The New Cartography

You’re right: it’s done by robots

Tilde Lowengrimm
3 min readDec 23, 2017


This post is based on the impeccable research of cartographer Justin O’Beirne. Justin’s excellent article on this topic dives deep into the cartographic background. This post talks more about the tech.

Illustration of Google’s “areas of interest”, Justin O’Beirne, 2017

Google invented a new kind of cartography to represent something that everyone has an intuitive sense of, but which was previously too elusive to easily show on maps. And to do it, they had to combine really subtle details from three different information sources, gathered in three very different ways.

There are lots of names for these spaces: downtown, business corridor, high street, or numerous others. Everyone knows them: little patches where shops and restaurants and bars all cluster together on one section of street. The variety and absence of names echoes the difficulty identifying and pinning down these areas, but they’re crucially important for the way that people relate to and navigate urban areas. A 2011 study based in San Francisco found that these zones — which Google has peculiarly decided to call “areas of interest” or AOIs — are the primary reference points that participants consistently relied on to express space and location in their home city.

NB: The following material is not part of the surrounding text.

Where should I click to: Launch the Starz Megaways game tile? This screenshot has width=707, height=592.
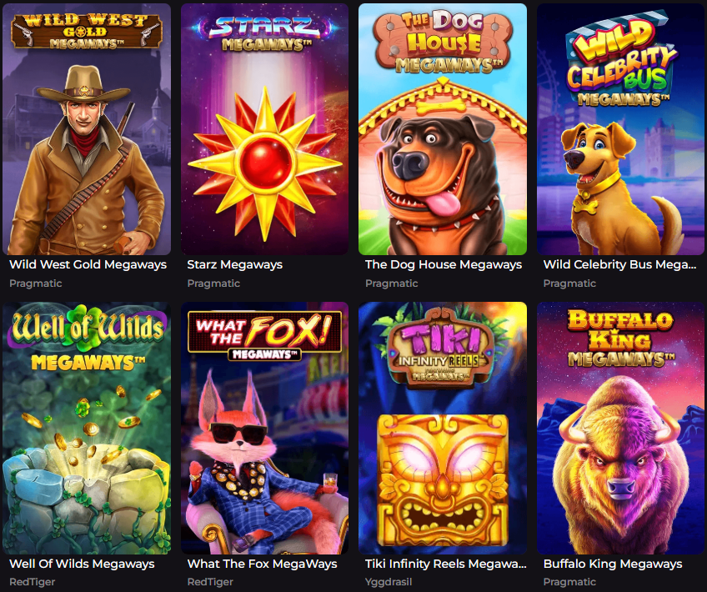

Everyone understands what they are, but how do you identify an AOI on a map? Google being Google, the approach had to be automatable and had to scale well when applied to all sorts of different urban areas around the world. It turns out that identifying these zones takes all the different kinds of information that Google has.

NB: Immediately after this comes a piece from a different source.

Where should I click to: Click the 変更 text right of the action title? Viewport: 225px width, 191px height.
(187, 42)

The heart of the information is Google’s collection of points of interest (POIs), representing every shop, restaurant, bar, business, and other establishment which can be drawn on a map. Google’s POI database is incredibly comprehensive. Business owners are encouraged to add their establishments so that customers can find them on maps, and to add as much information as possible — like opening hours or menus — to increase placement in searches. Map users have an incentive to make notes when places move or close, so that they stop showing up in searches. Overall, this gives Google a regularly-updated compendium of all the businesses which might make up an AOI.

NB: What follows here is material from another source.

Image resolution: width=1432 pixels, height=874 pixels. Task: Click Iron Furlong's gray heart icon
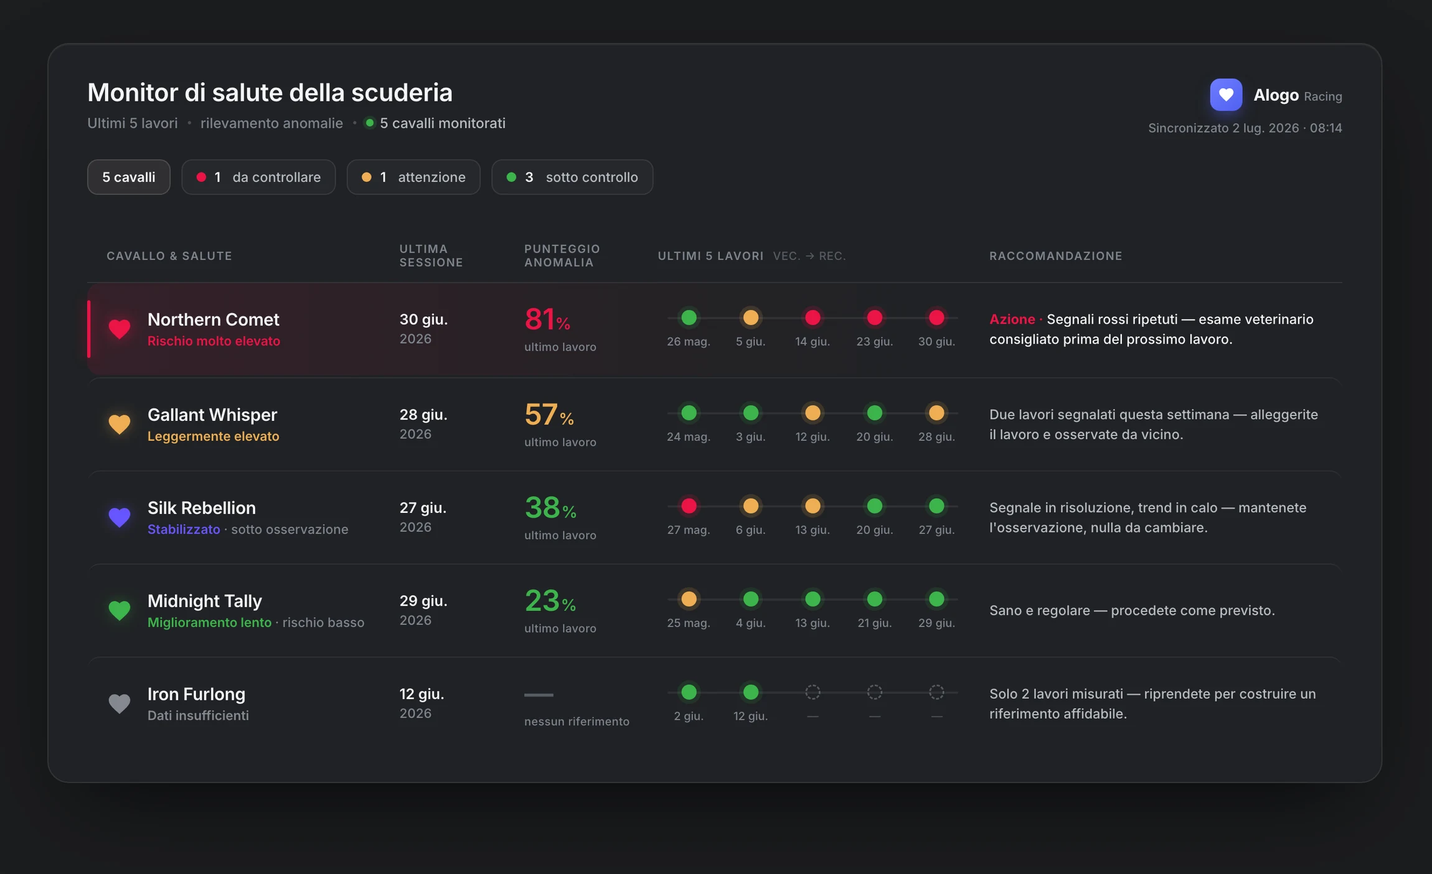coord(120,703)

The second category of information is only available by travelling the streets themselves. Street View cameras look at every storefront on the streets they cover. Shop names can then be matched with the POI database work out exactly where that shop is located. The position of a shop’s actual storefront and entrance doesn’t always match up with historical records for their address, especially when locations are combined or split between multiple merchants. Street View gives Google an exceedingly-precise and accurate location for every business they scan.

Finally, overhead imagery from satellites or aerial surveys lets Google use machine learning to identify the physical positions of buildings and the actual layout of streets. Combining this with Street View information paints an accurate picture of where storefronts are in relation to the larger structures they occupy. Having pinned down exactly what’s where and how locations relate to the larger city, AOIs become a number-crunching problem, and one for which Google’s engineering focused culture is exceedingly well-suited.

Combining all this together gives a precise sense of where an AOI is, and makes it easy to update as these spaces gradually shift along with the rest of the urban landscape. The information that’s most-easily updated — POIs — is also what provides the clearest guidance about the drifting edges of an AOI. Once enough of the POIs in a particular zone have shifted, that area can be tasked for another pass by Street View cameras. And only rarely are buildings created or destroyed, necessitating new aerial imagery.

Google Maps now include vitally important aspect of cities, assembled through layers upon layers of machine learning applied to a disparate collection of massive data sources. Sometimes — rarely — tech is useful for something after all.